# [PROBLEM STATEMENT]
Print the records below from the first line through the line containing "has width=1200, height=711.", both included, word for word.

Pixel coordinate grounding data:
....
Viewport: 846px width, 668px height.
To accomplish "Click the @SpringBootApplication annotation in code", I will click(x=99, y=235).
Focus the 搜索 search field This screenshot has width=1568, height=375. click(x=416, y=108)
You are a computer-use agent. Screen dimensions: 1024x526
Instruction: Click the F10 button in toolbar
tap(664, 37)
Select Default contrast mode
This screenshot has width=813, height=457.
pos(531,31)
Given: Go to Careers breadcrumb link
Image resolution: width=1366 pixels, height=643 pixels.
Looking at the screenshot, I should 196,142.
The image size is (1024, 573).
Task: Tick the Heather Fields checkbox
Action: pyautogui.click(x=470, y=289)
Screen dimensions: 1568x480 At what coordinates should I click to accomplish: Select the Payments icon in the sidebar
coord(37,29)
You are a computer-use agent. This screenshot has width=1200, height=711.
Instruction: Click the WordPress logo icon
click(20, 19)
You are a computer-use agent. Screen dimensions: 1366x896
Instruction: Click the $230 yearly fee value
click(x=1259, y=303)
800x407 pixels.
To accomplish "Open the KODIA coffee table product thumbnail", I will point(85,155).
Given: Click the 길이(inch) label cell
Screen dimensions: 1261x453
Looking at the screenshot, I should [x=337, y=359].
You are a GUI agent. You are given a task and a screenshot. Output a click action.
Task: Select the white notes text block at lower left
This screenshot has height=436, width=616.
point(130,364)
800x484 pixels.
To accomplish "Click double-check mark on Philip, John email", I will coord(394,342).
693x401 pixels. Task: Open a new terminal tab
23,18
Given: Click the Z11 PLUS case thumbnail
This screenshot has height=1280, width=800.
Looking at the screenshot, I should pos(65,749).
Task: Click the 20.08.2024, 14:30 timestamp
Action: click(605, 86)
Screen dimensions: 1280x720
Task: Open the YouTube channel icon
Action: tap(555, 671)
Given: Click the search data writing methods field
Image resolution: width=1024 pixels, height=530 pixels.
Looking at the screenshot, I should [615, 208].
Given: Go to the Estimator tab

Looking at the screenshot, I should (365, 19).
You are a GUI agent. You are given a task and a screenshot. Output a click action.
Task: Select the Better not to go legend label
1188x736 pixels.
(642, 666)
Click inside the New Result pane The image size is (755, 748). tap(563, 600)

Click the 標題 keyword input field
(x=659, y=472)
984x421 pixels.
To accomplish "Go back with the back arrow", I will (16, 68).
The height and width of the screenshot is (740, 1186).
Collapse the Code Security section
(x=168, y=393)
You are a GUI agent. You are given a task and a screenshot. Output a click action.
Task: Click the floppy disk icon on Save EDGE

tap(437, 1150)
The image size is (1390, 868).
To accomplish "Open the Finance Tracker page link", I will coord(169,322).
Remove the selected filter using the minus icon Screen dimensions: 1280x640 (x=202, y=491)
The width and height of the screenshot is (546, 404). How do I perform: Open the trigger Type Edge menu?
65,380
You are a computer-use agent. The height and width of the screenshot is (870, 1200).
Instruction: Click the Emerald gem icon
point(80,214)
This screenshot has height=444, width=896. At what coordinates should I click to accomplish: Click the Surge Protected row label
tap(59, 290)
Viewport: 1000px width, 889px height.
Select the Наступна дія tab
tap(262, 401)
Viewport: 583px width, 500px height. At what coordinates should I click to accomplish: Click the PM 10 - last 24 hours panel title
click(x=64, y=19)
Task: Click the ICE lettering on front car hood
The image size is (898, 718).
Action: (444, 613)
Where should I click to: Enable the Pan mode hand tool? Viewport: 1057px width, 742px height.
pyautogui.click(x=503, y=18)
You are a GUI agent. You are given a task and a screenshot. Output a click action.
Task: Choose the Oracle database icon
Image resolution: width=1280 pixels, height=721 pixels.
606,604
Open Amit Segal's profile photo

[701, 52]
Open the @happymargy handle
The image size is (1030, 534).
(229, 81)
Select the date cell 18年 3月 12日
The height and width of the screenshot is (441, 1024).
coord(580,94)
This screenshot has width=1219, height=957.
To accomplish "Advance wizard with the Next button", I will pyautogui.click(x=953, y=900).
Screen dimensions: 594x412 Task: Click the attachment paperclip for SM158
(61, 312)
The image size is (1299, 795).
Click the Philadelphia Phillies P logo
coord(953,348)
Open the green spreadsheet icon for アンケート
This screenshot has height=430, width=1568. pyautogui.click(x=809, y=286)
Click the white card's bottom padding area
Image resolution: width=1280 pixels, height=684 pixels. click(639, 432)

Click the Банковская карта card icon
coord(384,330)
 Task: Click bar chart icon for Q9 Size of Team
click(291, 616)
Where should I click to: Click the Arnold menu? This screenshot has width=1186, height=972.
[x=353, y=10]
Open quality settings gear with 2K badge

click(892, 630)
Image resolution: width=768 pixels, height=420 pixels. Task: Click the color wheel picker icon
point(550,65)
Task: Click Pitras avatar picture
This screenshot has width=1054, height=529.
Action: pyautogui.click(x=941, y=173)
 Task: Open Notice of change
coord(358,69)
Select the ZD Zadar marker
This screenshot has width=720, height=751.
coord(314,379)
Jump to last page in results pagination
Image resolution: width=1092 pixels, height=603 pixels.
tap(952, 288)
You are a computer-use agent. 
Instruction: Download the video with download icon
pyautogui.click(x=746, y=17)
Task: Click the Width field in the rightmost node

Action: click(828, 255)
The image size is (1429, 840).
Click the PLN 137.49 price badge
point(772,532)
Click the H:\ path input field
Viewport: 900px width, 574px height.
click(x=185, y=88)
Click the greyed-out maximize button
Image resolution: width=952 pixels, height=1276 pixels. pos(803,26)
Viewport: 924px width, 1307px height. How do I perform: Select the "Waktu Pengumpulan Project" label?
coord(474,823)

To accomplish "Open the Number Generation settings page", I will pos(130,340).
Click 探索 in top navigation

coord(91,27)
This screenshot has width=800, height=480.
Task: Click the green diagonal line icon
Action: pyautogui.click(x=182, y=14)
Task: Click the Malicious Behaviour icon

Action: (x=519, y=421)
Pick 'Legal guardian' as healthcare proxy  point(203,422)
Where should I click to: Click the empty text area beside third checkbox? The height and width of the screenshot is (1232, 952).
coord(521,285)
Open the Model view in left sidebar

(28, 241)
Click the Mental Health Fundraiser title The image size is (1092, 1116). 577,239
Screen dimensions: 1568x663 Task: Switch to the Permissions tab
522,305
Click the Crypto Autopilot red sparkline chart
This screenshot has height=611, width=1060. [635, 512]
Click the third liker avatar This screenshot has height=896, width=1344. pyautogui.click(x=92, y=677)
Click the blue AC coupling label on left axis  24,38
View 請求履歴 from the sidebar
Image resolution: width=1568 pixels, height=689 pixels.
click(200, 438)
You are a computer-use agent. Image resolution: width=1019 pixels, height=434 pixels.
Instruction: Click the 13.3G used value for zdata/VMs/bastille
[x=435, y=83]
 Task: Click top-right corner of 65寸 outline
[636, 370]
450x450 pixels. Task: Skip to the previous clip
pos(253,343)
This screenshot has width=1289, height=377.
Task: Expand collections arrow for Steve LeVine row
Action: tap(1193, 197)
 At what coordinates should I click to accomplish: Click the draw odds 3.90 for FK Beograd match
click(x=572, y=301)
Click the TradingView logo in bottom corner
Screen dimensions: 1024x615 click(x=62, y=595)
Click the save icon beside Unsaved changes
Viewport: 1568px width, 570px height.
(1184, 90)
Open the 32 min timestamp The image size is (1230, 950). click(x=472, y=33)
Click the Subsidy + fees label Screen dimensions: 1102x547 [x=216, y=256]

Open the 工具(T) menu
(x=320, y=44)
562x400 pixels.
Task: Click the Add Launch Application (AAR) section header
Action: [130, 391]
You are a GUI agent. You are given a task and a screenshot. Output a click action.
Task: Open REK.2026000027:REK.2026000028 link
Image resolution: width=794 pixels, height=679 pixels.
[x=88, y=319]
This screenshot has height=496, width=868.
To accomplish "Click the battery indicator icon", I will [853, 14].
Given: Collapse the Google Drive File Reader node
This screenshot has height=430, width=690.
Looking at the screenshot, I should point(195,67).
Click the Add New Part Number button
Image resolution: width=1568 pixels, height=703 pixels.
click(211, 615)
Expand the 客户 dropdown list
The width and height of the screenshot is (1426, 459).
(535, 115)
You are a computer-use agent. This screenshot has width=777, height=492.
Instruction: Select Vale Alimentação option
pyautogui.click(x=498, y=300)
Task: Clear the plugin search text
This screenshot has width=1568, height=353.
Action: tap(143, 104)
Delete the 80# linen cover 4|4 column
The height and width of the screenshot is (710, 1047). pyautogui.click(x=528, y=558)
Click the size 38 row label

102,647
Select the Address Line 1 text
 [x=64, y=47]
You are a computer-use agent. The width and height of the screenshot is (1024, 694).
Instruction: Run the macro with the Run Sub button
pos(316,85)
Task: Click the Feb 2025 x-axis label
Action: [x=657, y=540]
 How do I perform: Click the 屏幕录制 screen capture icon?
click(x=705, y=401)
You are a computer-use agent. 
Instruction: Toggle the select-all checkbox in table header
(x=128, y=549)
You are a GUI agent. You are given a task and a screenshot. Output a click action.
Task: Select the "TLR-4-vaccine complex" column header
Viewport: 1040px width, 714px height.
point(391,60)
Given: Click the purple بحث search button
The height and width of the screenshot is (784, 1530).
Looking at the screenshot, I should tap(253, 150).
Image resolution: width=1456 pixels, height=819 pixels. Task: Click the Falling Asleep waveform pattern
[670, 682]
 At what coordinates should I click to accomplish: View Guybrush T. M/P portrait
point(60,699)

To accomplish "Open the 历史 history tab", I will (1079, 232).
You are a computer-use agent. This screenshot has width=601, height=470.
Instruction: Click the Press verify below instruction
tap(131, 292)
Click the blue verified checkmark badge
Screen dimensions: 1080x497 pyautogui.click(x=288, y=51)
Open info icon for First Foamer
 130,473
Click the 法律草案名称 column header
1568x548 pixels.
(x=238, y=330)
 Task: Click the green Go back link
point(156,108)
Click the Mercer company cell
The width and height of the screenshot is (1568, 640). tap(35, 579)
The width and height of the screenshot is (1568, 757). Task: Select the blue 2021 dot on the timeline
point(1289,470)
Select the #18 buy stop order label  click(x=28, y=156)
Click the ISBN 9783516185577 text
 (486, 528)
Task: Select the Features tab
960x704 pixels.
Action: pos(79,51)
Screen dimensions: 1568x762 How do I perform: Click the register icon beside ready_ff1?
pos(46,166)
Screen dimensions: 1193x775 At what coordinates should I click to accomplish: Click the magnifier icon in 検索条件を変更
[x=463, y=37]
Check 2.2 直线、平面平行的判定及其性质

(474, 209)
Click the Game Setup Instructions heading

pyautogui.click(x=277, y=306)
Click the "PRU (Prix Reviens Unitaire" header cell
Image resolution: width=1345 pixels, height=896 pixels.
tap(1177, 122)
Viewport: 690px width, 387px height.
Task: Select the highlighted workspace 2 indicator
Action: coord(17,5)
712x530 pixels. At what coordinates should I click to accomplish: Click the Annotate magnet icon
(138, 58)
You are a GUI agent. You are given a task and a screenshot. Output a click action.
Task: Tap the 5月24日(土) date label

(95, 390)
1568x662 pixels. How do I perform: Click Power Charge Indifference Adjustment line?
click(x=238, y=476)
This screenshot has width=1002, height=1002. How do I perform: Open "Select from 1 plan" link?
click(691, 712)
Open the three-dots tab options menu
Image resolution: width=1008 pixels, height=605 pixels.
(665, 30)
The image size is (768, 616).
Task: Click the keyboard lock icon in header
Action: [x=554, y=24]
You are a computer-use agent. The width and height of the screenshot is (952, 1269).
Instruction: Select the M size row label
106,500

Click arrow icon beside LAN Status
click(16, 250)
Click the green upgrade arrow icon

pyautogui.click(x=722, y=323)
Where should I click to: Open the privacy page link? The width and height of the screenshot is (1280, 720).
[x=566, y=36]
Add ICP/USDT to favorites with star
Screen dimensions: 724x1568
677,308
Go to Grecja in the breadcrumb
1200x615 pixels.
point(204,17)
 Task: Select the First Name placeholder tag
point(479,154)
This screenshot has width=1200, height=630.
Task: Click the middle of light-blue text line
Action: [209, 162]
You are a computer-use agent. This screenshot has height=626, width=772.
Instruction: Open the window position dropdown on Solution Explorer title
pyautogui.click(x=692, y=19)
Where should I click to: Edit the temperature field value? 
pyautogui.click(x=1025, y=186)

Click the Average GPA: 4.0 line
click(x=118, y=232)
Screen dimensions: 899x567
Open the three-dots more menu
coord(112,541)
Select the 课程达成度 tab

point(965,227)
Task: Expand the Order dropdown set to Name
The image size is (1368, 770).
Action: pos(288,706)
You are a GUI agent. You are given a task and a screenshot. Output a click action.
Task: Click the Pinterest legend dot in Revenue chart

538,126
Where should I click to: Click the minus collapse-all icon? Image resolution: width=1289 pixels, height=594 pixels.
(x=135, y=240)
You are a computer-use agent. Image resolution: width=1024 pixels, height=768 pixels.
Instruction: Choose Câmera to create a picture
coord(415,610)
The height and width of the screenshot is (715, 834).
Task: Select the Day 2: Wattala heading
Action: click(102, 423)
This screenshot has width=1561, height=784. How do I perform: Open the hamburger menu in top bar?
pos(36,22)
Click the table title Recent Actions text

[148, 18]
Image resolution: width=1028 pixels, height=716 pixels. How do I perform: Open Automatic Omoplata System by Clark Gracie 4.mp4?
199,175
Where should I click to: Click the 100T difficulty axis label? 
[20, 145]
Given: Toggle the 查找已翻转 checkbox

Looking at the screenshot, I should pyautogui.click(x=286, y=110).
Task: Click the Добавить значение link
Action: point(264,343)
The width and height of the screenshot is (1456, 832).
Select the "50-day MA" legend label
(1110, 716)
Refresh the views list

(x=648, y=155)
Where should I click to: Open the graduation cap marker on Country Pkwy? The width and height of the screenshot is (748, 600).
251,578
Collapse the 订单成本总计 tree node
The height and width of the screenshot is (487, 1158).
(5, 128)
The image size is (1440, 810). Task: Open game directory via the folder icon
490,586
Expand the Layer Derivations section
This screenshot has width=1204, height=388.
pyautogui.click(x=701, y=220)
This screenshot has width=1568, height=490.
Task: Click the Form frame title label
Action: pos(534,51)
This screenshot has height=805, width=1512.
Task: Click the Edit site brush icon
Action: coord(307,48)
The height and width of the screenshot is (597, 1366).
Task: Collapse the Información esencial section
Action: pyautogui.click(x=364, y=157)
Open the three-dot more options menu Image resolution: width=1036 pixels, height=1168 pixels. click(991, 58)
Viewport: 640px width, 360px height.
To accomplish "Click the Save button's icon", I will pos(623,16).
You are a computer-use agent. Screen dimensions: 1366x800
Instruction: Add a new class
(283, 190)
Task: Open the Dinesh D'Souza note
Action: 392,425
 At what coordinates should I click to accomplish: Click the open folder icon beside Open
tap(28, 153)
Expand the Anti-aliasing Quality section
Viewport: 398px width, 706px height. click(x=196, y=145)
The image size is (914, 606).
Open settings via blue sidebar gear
....
# [SOLUTION TO THIS EXERCISE]
Viewport: 846px width, 668px height.
To accomplish "Click the @SpringBootApplication annotation in code", I will click(x=99, y=235).
Focus the 搜索 search field This screenshot has width=1568, height=375. click(x=416, y=108)
You are a computer-use agent. Screen dimensions: 1024x526
Instruction: Click the F10 button in toolbar
tap(664, 37)
Select Default contrast mode
This screenshot has width=813, height=457.
pos(531,31)
Given: Go to Careers breadcrumb link
Image resolution: width=1366 pixels, height=643 pixels.
Looking at the screenshot, I should 196,142.
The image size is (1024, 573).
Task: Tick the Heather Fields checkbox
Action: pyautogui.click(x=470, y=289)
Screen dimensions: 1568x480 At what coordinates should I click to accomplish: Select the Payments icon in the sidebar
coord(37,29)
You are a computer-use agent. This screenshot has width=1200, height=711.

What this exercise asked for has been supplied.